On the road toward renewable energy, Japan is betting on hydrogen
Tokyo — The hydrogen-powered Toyota Mirai I'm test-riding in Tokyo's Odaiba district looks and feels like any other luxury sedan, and it's as silent as a hybrid or all-electric vehicle. But hydrogen vehicles remain exotic here in Japan, seven years after the Mirai launched.
There are only about 4,000 hydrogen cars on the road in the country today, which is just 10% of government targets.
A few miles away is a hydrogen refueling station, the usual noise and odor of a conventional gas station conspicuously absent. Tanks of liquid hydrogen are discreetly concealed behind the station's walls; the pump island is operated by an attendant dressed in a sporty red jacket. It takes just three minutes to fill the tank with 5.6 kilograms of pressurized gas.
"This is our busiest station," Takanori Okada, Iwatani Corporation's assistant general manager for public relations, told CBS News. "We get 40 or 50 customers a day on average."
Most are there to protectively top off their tanks, another employee tells me. Japan has only about 160 hydrogen refueling stations, concentrated in the country's three major cities. By comparison, there are about 30,000 gas stations across the country. Once every three months or so, a motorist ends up stranded, their tank empty, and they have to get towed. In addition to there being only a few vehicle models to choose from, which all have high sticker prices, the paucity of refueling infrastructure has turned consumers off.
But at the national level, no country in the world is more gung-ho about hydrogen as an energy source.
"I think the way I would characterize Japanese commitment to hydrogen is … unwavering," Keith Wipke, program manager for the National Renewable Energy Laboratory's Fuel Cell and Hydrogen Technologies Program, in Golden, Colorado, told CBS News. "Japan has had a long, long-term commitment to hydrogen."

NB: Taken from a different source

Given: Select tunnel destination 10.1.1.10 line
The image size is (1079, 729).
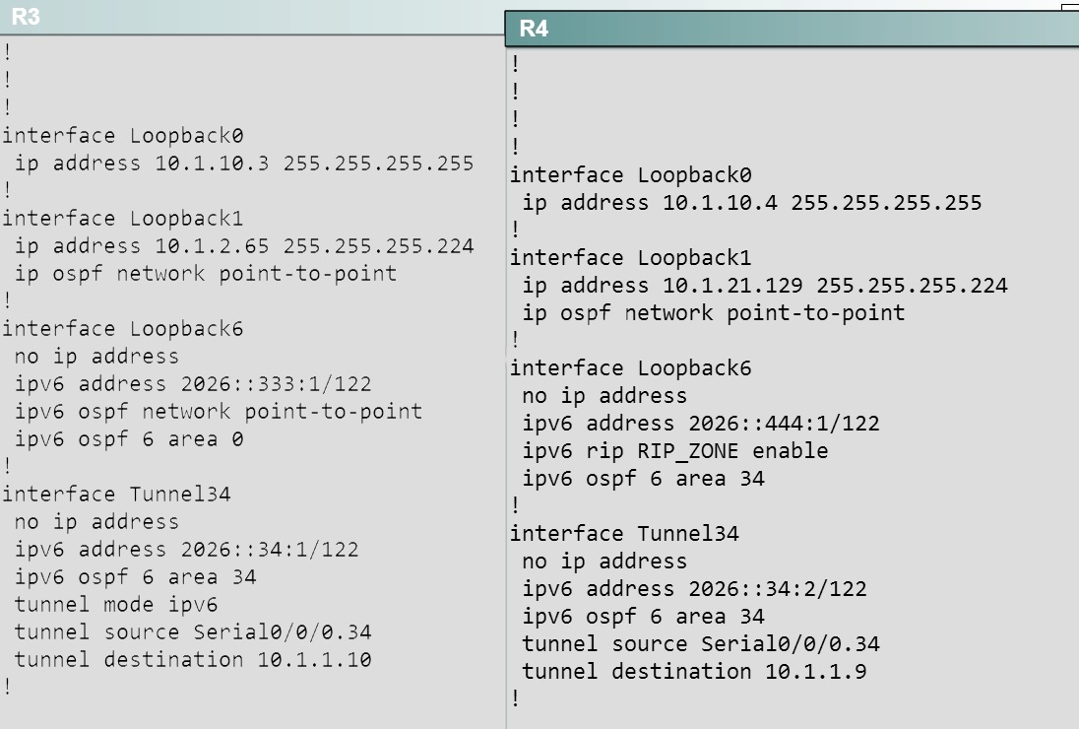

Resource-poor, Japan began research on hydrogen after the 1970s energy crunch. The 2011 Fukushima nuclear plant accident and public anti-nuclear sentiment accelerated interest in hydrogen and other clean energies.
Last week, the government issued its carbon neutrality road map, doubling the share of renewables providing electricity, to as much as 38% by 2030, with nuclear supplying about a fifth; its hydrogen-ammonia fuel target was set at 1%.
Japan's placing multiple bets on hydrogen. With great fanfare, last year Japan opened one of the world's biggest "green hydrogen" plants, near the site of the Fukushima nuclear accident. It also unveiled the Suiso "Hydrogen" Frontier, the world's first liquid hydrogen carrier, in 2019. Tokyo has a fleet of hydrogen city buses. This year's Tokyo Olympic flame was fueled from hydrogen.
Wipke said that, while it took 40 years to make solar energy commercially competitive, hydrogen will have to make the same leap in just 10 years to become a viable resource
And not all hydrogen is created equal.
"The key thing to note here is, you know, hydrogen is as clean as how it's produced," Monica Nagashima, Japan country manager at InfluenceMap, told CBS News.
While the fuel itself doesn't emit carbon, most hydrogen produced today is manufactured using fossil fuels. The goal is to commercialize schemes for making hydrogen from renewables — "green hydrogen."
Japan's hydrogen dreams aren't driven just by resource scarcity and meeting climate goals, Nagashima said.
"Japan has lost its competitiveness to other countries in terms of production of solar panels or wind turbines, and hydrogen is seen as a sector where it could lead in the world," Nagashima said.
While Wipke isn't writing off hydrogen fuel cell cars yet — Californians own more more than 11,000, despite far fewer refueling stations than Japan — he said hydrogen is better suited to sectors like heavy industry and trucks.
"Heavy-duty 18-wheeler trucks, hauling 80,000 pounds down the road here in Colorado, going up in the mountains on a six-percent grade over 12,000 feet, and wanting to go, for example, from New York to LA with back-to-back drivers. One sleeping, one's driving," he said. "You can do that with hydrogen."
The global Hydrogen Council predicts hydrogen could provide 18% of global energy demand by 2050. Whether or not that's wishful thinking, Wipke argues the gas is here to stay.
"One thing that is emerging, without question, is that hydrogen is going to play a more important role in heavy-duty transportation, in long duration energy storage," he said. Industrial processes like steelmaking "are all going to be decarbonized through making green hydrogen."